El hombre de casaca amarilla con faldones largos que se sentaba en la mesa contigua a la suya lo observó y esbozó una sonrisa en sus labios protuberantes. Escalofríos se inclinó hacia él y clavó la punta de su cuchillo encima de la bien pulimentada mesa, preguntando:
—¿Tienes algo que decirme, mequetrefe? —el individuo palideció y se volvió hacia sus amigos, sin decir palabra—. Atajo de bastardos cobardes —Escalofríos hundió la boca en su copa de vino, la vació enseguida y exclamó, tan claro y fuerte como para que le oyeran los que estaban a más de tres mesas de distancia—: ¡En esta jodida muchedumbre no hay ni un solo hueso duro!
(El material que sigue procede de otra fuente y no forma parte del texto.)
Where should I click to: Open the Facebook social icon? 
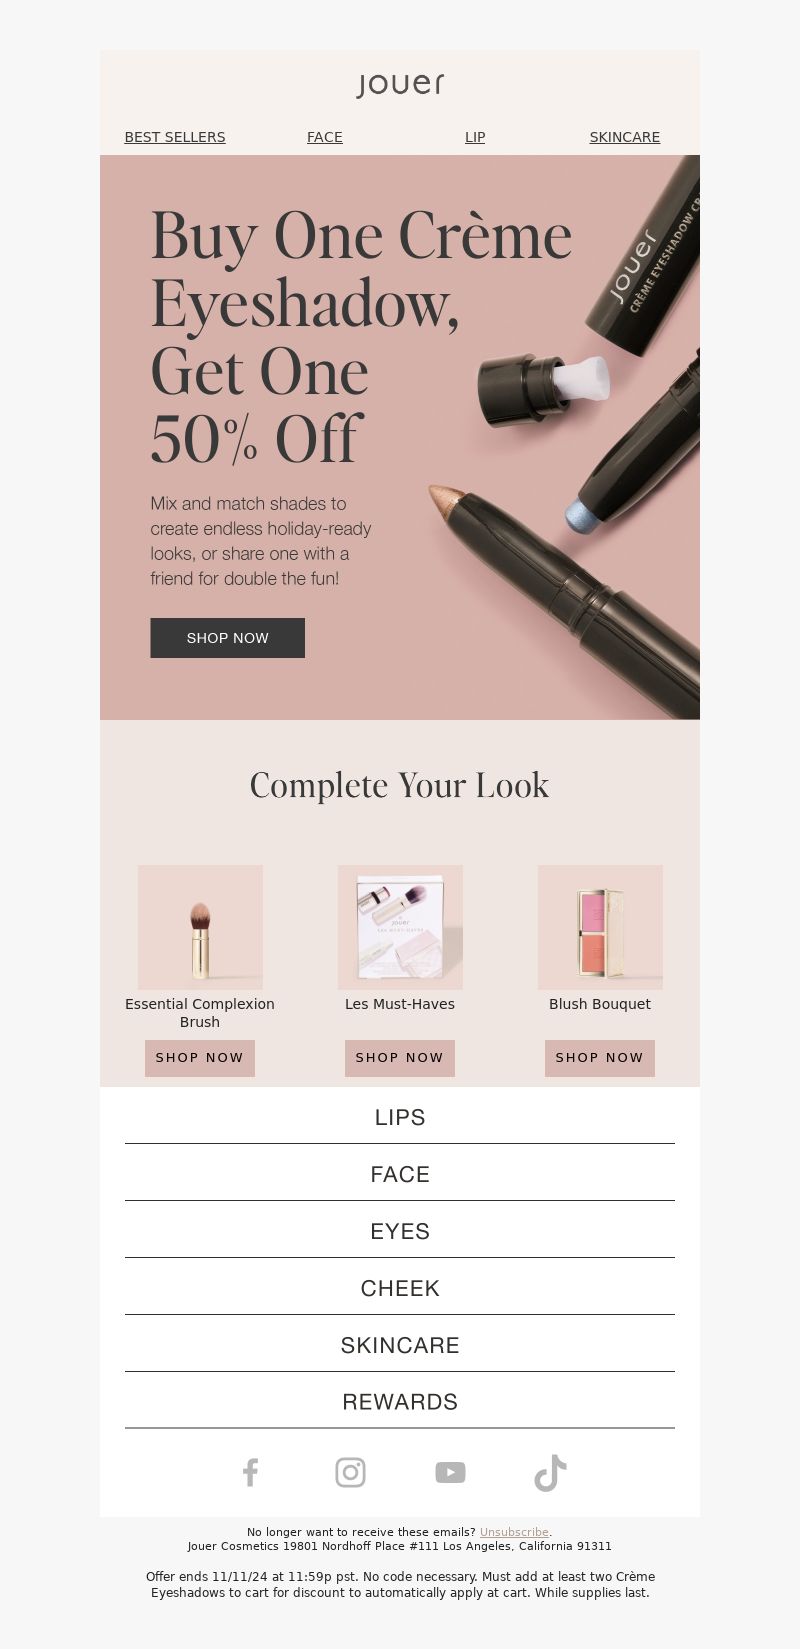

Entonces pensó en lo que el Sabueso habría podido hacerles a todos aquellos mequetrefes que se reían con disimulo. O Rudd Tresárboles. O Dow el Negro. Sólo con pensarlo, lanzó un bufido siniestro, pero su risa se truncó casi al instante. Si se burlaban de alguien, era de él. A fin de cuentas, estaba allí en medio de ellos, dependiendo de su caridad, sin poder llamar amigo a nadie. O eso creía.
Miró con cara de enfado la mesa situada encima del estrado que dominaba toda la sala. Rogont se sentaba entre sus huéspedes más distinguidos, enseñando los dientes mientras sonreía a todo el que quisiera mirarle, como si fuese una resplandeciente estrella del cielo nocturno. Monza se sentaba a su lado. Aunque Escalofríos no pudiera verla bien desde su posición, por no hablar de que su mirada estaba un tanto empañada por la cólera y por todo el vino que había tomado, le pareció que reía. Sin duda, disfrutaba por no tener que seguir tirando de su errante chico tuerto.
El Príncipe de la Prudencia era un bastardo de apariencia elegante. Con dos ojos, claro. A Escalofríos le habría gustado partirle esa cara tersa y de presumido que tenía. A martillazos, como Monza había hecho con la cabeza de Gobba. O simplemente a puñetazos. Reventárselo con las manos. Convertirlo en añicos de color rojo. Agarró su cuchillo con mano temblorosa mientras revolvía en su mente una historia enloquecida que tenía que ver con su muerte. Se deleitó en sus detalles sangrientos, dándoles vueltas hasta verse a si mismo como un hombre enorme, mientras Rogont gemía pidiendo merced y se meaba encima, y los retorció de un modo demencial. De tal suerte, en aquella historia que se estaba imaginando, Monza le deseaba muchísimo mientras esperaba a que terminase. Y él, mientras se imaginaba todo aquello, no dejaba de vigilarles a los dos con su ojo entornado.